Stephen Harper said it over and over like a mantra (along with “please give us a majority”).

Michael Ignatieff also said numerous times that Canadians did not want to go to the polls. Both were wrong. Good for Steve, bad for Mike.

The Canadian political landscape changed dramatically as a result of that election.Obviously Canadians wanted a change. Obviously they wanted the election.

Last week at their convention, the NDP discussed removing the term “socialist” from the party definition. It was no accident of timing. Dramatic losses by the Liberal party have left a vacuum in the political centre. Why not take advantage?

What will really hurt – and maybe even kill – the Liberal party is the Harper Conservatives’ plan to end the $2 per-vote federal funding subsidy for political parties. Down-hearted, leaderless and in a state of disarray, the Liberals will struggle raising funds for the next political campaign. If you are a Liberal and love your party, get involved and do something, before it is too late.

Meanwhile, Jack Layton and the New Democratic Party have four years to prove themselves. Can they do it? Can they win the hearts of Canadians and become the new government-in-waiting?

The people of Quebec also wanted change. Premier Jean Charest, who is always under siege it seems, was the big winner there as the federal election was a catalyst for the separatist movement to splinter and implode. For most Quebecers, it seems, it is time to move on.

So we have to say, hurrah for the federal election – it was great!

Elections are fun, and Canadians love them. Change is what makes politics vibrant, current and interesting, and revitalizes our governments.

Nobody makes a shift like Alberta when the ruling party falls out of favour and the urge strikes. It will likely be late 2012 before there is a general election in Alberta, but the winds of change have been blowing strong there for a while.

This current Alberta legislature passed a series of unpopular and controversial pieces of legislation that led to a decline in the polls for the governing Conservatives. The popularity of Premier Ed Stelmach dwindled to the point where he resigned. They are in the process of picking a new leader. That choice will be critical to their future survival. Meanwhile, the new Wildrose Alliance party has been the beneficiary of voter migration (in opinion polls). Since the Wildrose Alliance is seen to be to the right of the Conservatives, could their election open a crack for a center or left party to slide in, changing Alberta to a multi-party system?

This October the NWT will have its general election. In the NWT, only one person, the Member of Parliament, is voted on and chosen by all residents.

Since there are no political parties, and no platforms for voters to chose from in a territorial election, the next government will be all about the personality of individuals running in each riding.

In fact the great weakness of the NWT style of consensus government is that during the election process, no vision of the future government is ever presented. No plans, objectives or philosophic ideals and no looking to the horizon to capture voter imagination. The system, by definition, eliminates all that – a great detriment to the next government’s ability to find its way, not to mention the people’s right to chose.

Current Premier Floyd Roland has indicated he will not run again. That means the position of premier will be up for grabs.

The premier is chosen by all members of the assembly.

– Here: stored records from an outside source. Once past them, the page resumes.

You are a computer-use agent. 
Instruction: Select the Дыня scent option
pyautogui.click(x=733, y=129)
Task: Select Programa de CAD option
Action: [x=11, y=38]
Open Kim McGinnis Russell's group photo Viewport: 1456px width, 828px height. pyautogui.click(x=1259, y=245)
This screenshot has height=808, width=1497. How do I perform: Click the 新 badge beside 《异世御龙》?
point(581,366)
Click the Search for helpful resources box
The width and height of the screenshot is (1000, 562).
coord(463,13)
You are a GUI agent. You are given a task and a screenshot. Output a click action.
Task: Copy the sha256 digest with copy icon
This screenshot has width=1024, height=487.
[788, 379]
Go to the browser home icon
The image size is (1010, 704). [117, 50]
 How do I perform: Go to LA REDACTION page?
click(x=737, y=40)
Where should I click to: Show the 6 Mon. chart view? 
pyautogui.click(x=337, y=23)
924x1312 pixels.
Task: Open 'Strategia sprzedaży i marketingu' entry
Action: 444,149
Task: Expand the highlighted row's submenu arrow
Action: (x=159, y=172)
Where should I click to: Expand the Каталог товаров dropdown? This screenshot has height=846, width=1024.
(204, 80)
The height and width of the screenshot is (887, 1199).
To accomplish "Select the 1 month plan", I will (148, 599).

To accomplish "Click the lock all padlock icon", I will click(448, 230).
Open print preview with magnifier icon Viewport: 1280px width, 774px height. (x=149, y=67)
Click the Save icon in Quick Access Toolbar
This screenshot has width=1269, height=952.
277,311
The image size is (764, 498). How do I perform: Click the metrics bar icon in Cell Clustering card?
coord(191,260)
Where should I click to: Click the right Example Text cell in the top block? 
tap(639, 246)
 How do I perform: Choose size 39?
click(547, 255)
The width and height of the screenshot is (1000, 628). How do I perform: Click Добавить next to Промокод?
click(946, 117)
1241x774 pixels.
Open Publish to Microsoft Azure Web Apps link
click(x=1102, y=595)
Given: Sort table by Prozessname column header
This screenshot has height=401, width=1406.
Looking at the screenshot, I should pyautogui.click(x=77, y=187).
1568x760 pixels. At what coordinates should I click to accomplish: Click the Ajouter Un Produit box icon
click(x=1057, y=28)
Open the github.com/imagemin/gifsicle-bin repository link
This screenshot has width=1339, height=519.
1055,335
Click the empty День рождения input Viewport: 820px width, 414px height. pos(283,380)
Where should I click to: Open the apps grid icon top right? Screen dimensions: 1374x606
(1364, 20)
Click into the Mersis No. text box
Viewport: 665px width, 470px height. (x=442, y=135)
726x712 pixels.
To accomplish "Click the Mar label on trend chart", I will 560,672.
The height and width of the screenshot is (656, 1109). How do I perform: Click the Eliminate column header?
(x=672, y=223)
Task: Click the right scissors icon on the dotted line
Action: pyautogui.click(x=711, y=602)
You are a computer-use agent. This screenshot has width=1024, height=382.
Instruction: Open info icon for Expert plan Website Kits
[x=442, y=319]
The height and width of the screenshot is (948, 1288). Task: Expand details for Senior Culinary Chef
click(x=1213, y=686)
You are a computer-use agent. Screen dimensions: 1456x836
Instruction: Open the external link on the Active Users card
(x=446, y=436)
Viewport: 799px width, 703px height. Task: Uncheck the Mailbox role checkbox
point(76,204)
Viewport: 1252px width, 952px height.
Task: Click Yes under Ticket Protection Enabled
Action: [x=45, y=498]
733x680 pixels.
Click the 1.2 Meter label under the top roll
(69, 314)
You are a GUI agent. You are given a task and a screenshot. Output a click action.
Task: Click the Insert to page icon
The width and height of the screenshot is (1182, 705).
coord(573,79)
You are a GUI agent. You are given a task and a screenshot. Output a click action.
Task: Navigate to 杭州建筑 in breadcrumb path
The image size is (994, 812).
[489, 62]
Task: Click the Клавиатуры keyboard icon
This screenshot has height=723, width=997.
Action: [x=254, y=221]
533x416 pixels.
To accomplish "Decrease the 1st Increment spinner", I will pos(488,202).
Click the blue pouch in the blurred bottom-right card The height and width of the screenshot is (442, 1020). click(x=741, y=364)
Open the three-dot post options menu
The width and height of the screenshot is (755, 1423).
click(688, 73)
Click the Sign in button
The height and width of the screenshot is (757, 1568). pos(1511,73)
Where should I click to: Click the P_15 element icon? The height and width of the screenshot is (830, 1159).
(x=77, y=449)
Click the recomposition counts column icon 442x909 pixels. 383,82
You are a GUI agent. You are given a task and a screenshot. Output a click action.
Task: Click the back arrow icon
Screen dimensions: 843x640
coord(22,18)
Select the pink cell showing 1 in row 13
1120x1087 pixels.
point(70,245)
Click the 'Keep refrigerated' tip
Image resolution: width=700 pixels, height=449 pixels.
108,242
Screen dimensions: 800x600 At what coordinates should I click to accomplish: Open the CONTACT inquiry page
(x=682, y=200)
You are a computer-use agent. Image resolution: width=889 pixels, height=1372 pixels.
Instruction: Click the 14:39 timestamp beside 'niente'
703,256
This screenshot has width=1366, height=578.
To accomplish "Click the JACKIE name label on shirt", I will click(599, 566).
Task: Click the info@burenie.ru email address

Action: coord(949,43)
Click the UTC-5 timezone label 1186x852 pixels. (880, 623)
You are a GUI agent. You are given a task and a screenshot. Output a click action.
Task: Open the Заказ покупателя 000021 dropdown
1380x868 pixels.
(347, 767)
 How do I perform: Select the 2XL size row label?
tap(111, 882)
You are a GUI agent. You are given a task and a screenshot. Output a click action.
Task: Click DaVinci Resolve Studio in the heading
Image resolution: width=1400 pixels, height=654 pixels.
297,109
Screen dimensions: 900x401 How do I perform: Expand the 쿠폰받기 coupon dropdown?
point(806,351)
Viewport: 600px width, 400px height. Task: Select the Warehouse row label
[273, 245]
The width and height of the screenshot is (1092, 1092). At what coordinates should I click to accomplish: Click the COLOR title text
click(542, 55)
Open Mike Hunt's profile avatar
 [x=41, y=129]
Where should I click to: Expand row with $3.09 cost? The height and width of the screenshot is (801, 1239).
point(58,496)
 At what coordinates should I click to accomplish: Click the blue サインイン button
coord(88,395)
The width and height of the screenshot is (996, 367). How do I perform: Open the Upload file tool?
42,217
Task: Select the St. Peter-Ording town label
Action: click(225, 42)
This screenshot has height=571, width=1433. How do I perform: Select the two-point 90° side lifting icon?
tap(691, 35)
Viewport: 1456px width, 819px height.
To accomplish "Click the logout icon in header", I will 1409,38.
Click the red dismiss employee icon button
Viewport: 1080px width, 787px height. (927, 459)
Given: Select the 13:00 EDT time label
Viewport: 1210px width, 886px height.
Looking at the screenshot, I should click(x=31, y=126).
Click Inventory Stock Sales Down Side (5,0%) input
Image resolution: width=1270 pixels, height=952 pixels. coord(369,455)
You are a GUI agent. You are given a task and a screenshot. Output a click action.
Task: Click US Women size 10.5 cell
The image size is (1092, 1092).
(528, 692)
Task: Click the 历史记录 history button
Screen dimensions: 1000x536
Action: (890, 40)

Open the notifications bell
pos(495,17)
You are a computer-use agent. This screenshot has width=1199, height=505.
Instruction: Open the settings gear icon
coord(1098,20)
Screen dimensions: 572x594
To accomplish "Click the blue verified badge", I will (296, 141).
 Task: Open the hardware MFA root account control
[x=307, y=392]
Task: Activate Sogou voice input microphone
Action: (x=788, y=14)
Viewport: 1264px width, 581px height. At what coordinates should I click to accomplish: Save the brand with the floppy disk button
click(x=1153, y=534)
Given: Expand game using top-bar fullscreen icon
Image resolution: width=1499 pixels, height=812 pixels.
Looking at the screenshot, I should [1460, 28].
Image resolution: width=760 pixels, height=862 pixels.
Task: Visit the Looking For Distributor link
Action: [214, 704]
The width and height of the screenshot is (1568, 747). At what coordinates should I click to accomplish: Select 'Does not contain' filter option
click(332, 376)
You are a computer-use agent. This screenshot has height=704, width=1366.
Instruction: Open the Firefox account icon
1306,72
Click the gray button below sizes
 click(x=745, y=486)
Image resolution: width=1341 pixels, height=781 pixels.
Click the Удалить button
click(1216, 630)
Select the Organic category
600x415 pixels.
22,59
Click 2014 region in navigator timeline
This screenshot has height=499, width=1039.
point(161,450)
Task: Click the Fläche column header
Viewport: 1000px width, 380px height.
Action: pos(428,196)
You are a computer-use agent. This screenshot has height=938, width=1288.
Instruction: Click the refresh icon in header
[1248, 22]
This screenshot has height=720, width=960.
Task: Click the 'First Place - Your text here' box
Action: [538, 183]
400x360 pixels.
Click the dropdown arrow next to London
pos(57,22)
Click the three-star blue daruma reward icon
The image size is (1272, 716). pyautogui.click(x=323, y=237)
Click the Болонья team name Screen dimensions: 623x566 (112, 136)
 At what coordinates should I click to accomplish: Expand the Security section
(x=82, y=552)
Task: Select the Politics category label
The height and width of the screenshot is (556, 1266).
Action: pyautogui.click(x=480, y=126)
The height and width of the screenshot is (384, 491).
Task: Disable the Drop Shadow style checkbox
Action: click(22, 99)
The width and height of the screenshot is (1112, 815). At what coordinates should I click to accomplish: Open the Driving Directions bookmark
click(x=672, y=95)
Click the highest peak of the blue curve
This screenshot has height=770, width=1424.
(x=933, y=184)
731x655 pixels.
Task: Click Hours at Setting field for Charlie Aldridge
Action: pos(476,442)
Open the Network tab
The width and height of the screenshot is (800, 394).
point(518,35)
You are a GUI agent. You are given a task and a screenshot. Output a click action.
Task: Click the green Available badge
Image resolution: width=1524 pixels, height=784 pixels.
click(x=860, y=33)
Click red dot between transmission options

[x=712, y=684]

Currently the front runner is Michael Miltenberger, the MLA for Thebacha. In fact Miltenberger, as the current minister of three major cabinet posts, is already carrying a considerable load.

Those include Finance, perhaps the most important and difficult of all departments, and Environment, which, since it deals with both caribou and water, has been the focus of attention and some controversy in the last several years. Add Health and Social Services, the department with the largest of all budgets, which he inherited during the federal election. All that, along with being deputy premier, is a lot of work and responsibility to juggle, yet Miltenberger seems to be handling it well. He will be the obvious best choice for premier.

Thus it seems quite likely, and a little odd somehow, that citizens in Thebacha constituency will have the honour of choosing the next NWT premier.

The Slave River Journal will focus on issues facing Fort Smith and what its MLA should be doing, as well as the future vision of the NWT, and how it should unfold, in the next three months. We would appreciate any ideas you may have on those or other election topics.